- Problem description:
From the records below, print exactly the lines starting at the one containing "At what coordinates" and ending at the one containing "Click the Today button", ends included, and nothing else.

- Data provided:
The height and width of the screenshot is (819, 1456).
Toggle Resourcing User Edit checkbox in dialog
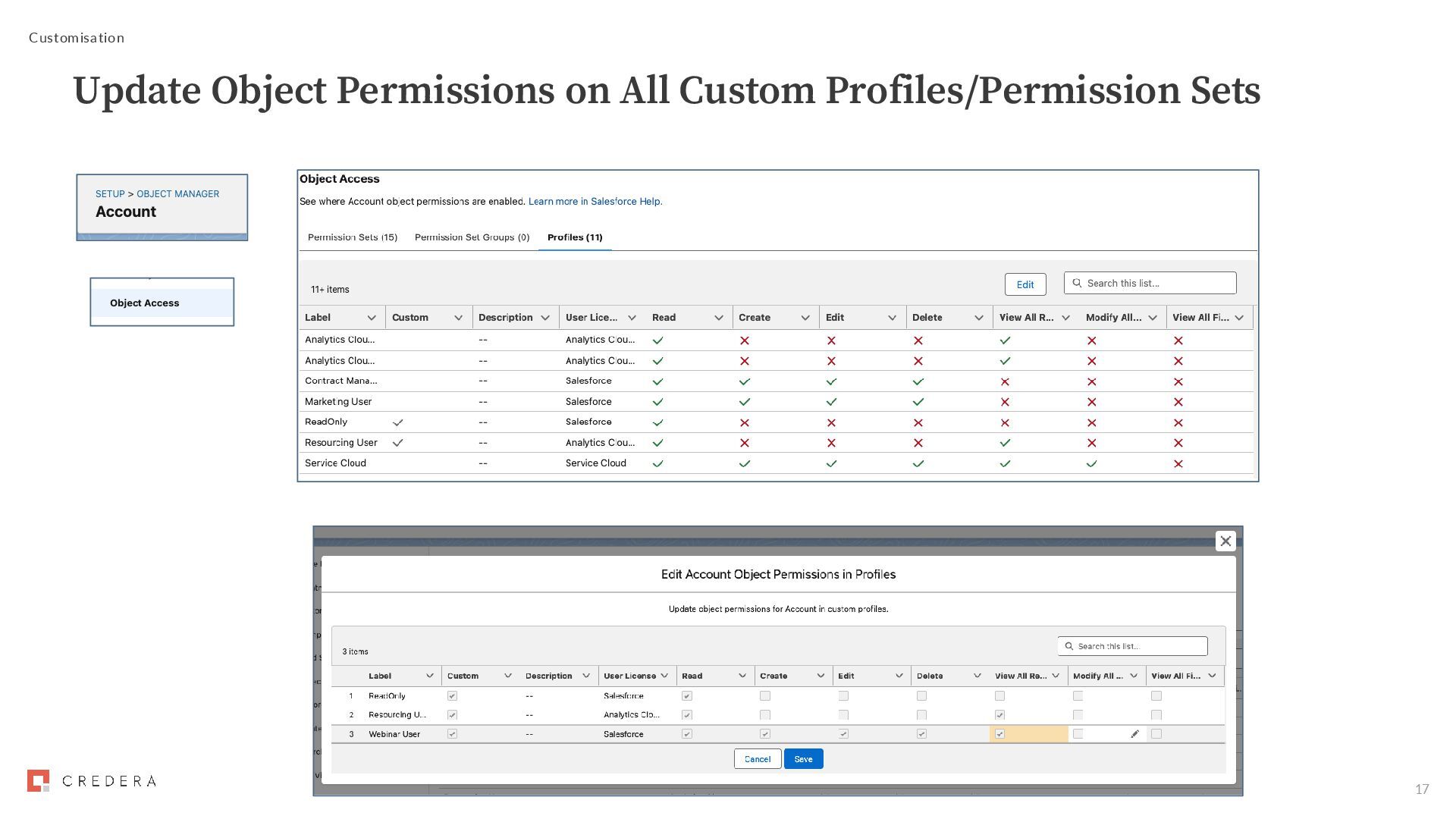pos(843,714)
==
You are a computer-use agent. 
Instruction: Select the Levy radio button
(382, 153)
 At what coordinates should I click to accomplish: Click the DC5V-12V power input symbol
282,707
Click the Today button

- Finished task:
 At what coordinates should I click to accomplish: Click the DC5V-12V power input symbol
282,707
Click the Today button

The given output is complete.